Sunday Trust was asked to visit Garba, the native doctor of the village and guardian connoisseur of the fountain turned forest. A visit to Garba is against the bent of this writer’s inclination, and for Garba to come down from his house on top of the mountain without this writer first paying homage to him was tantamount to wishing for the impossibility, these uncompromising positions precluded the detail knowledge of the ritual rites at Jikwa Thlar, which Garba was adjudge by the villagers to have masters in its course.
The villagers, all subsistent farmers, are seemingly contented in their world they are oblivious of any thing called government. When they realized that the studentship in their primary school was sky rocketing they mobilized themselves and built two mud blocks of class rooms, “it was at that point that a politician gave them 50 thousand to roof it” said Bulama Saleh. Apart from that we “are not important to anyone or government”.
When their wives have pregnancy related complications which was the dominant complain in the village, they have to travel as far as Biu which is over 4o kilometers to get help “the gods don’t seem to care about maternal issues and this have resulted to the death of many women. This correspondent suggested to the villagers to tell the gods to influence government to establish a hospital for them “that is a good idea”, said one of the villagers.

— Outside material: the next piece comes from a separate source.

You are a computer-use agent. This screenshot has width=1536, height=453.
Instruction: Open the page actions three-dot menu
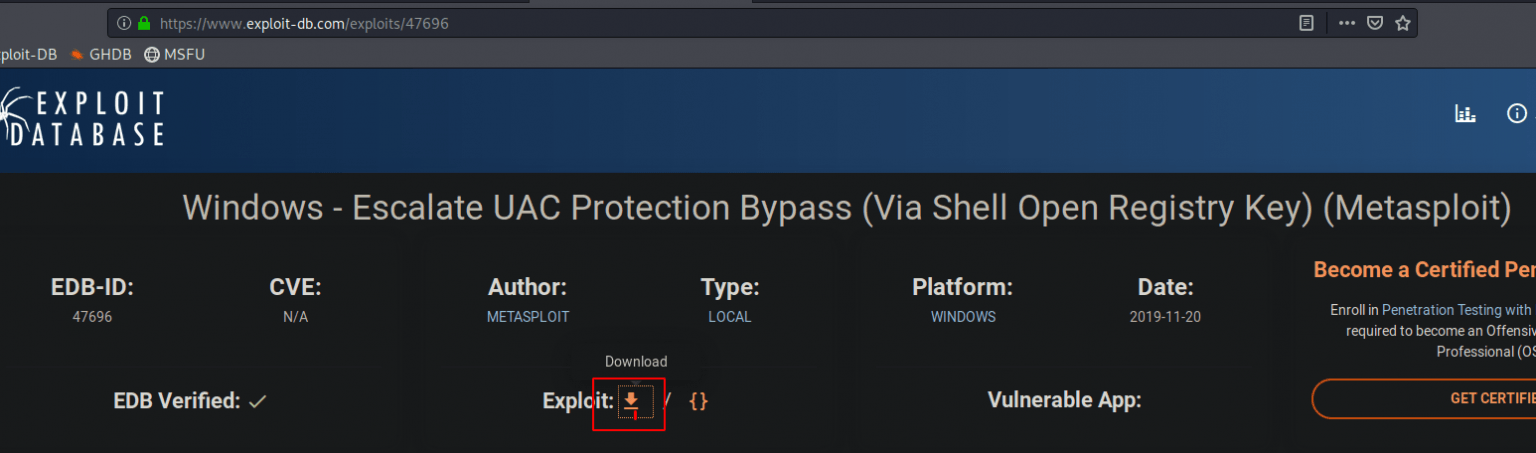point(1347,23)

Whether this request through the gods to come to their aid will be accepted remains to be seen. For now, their best bet is to pray for no or little complications that can be manage in Mandaragarau maternity centre which is nearly half way to Biu.
As this correspondents prepared to leave Garkida Tawul, he made another stop at the stream to wash his face and legs in the very warm waters of Jikwa Thlar, which supports both the occupations of the water and the inhabitants of the area during the rigors of this winter season. It was so beautiful taking another look at Jikwa Thlar alone, the small tropical forest is fragile and extremely complex and inexplicable particularly now when Sunday Trust has brought this sight to public glare “we hope people will not come and invade our heritage that will cost us dearly” said Bulama Saleh who recounted this sentiment back in the village.
The trees, the plants the fishes, tortoises, snakes, monitor lizards, crocodiles, birds, insects microorganisms etc at Jikwa Thlar recycles all the living materials it contain, the ecosystem there has never been exposed to the preying hands of modernity, if it does, it will be destroyed and it may be difficult or impossible for such a wonder to recuperate again, “so read but don’t come” said the information officer of Biu local government council, Prince Madu Zakku.